Essas situações não acontecem apenas por dendritos. Se um pacote de baterias sofrer uma pancada, também pode começar a pegar fogo. Pacotes com baterias de fosfato de ferro-lítio (LFP) são mais resistentes a isso, mas também andaram se incendiando na China. Por fim, a degradação não é uniforme. Ela também pode ser causada por desequilíbrios entre os módulos de baterias e até entre as próprias baterias dentro de um módulo.

Funciona assim: se uma bateria perde rendimento, por qualquer motivo, ela passa a carregar mais lentamente e a descarregar mais rápido. Esse comportamento influencia o das outras baterias do módulo ou do pacote todo. Por uma questão de segurança, os limites dessas baterias mais fracas são os que o pacote inteiro tem de seguir, sob pena de sobrecarregar uma bateria ruim. Com isso, as baterias boas ficam com carga a mais, que se perde em forma de calor. Isso também degrada as baterias que ainda estavam bem, num círculo vicioso que leva o pacote inteiro a falhar. É por isso que não é possível trocar módulos ou baterias que falham. Eles são simplesmente desativados (quando o conserto é bem-feito), virando peso morto no veículo e comprometendo a autonomia original.

É evidente que as baterias duram menos do que o restante do carro. A solução para isso são baterias que duram mais (50 em vez de 15 anos, por exemplo), ou que sejam concebidas para ser substituídas. A NIO podia ter estabelecido um padrão mundial, mas pisou na bola e fez algo que nem os próprios carros que ela fabrica podem todos usar, o que ficará evidente com sua submarca Firefly. Aos preços atuais das baterias, elas matarão os carros elétricos prematuramente.
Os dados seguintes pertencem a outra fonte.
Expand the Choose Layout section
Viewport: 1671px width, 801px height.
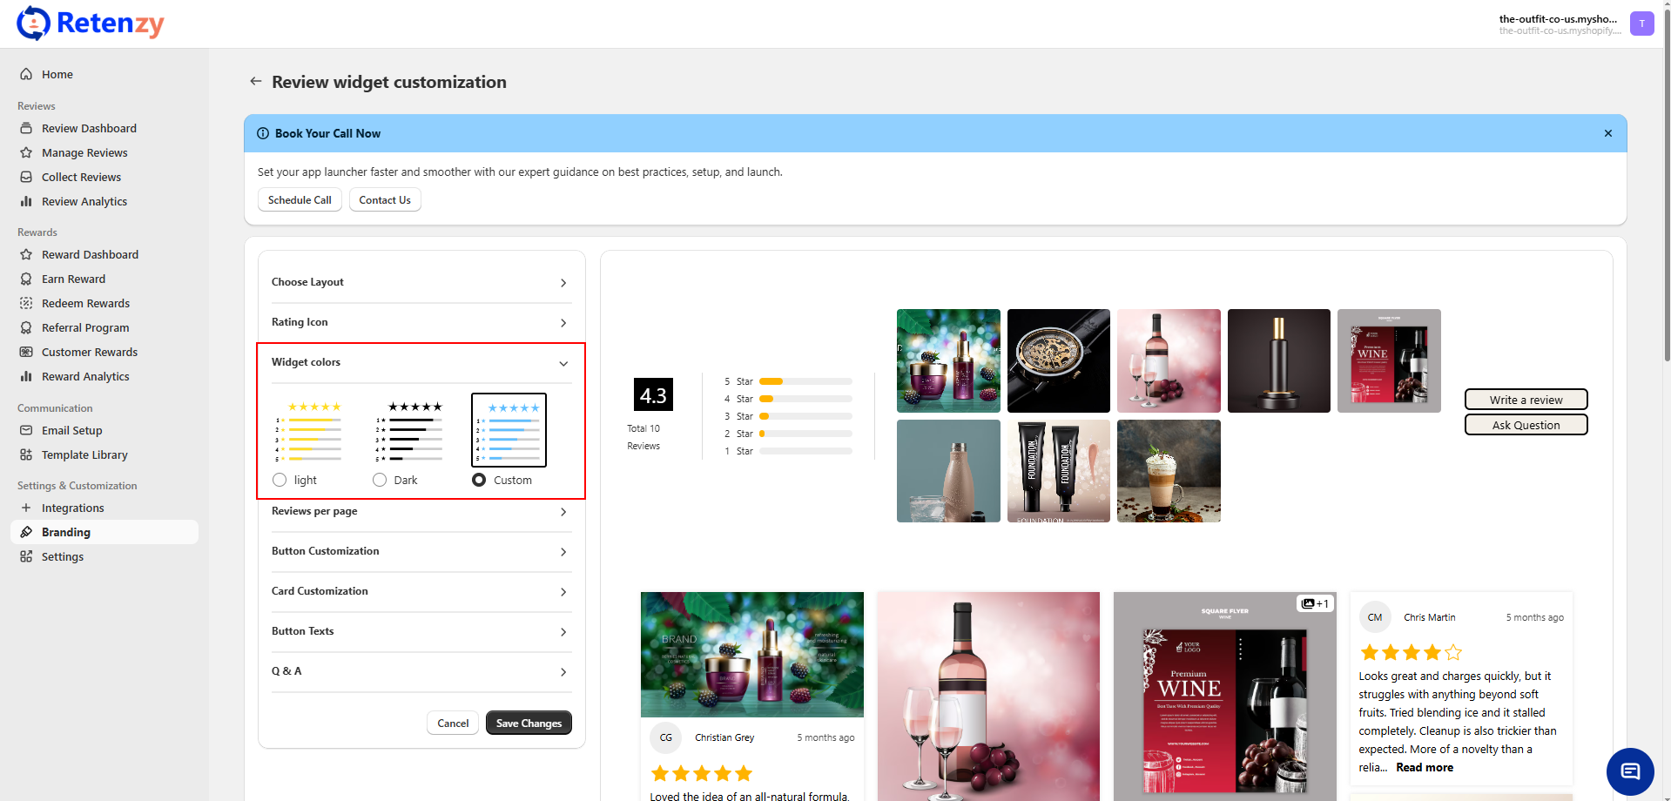pyautogui.click(x=421, y=282)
Essa é a discussão que deveríamos ter em vez de tentar enganar donos de carros elétricos que as baterias deles durarão tanto quanto os veículos.

Infelizmente, você nunca encontrará um elétrico abandonado em um celeiro que voltará a funcionar depois de 40 ou 50 anos parado. Como a bateria é o componente mais caro de um automóvel deste tipo, ela precisará ser trocada para o veículo voltar a funcionar. Não existe um padrão universal para as baterias. Isso exigiria que ela fosse reconstruída artesanalmente ou que o fabricante ainda fornecesse essas baterias ao carro, o que será muito improvável. O único homem a ter percorrido mais de 2 milhões de quilômetros com um elétrico (um Tesla Model S) foi Hansjörg von Gemmingen-Hornberg. Quando falei com ele pela última vez, ele havia trocado o pacote de baterias três vezes e o motor elétrico 13 vezes. Irv Gordon levou seu Volvo 1800 1966 a 5.246.875 km até morrer, em novembro de 2018. Seu carro continua a funcionar aos 58 anos. Isso, sim, é benchmark.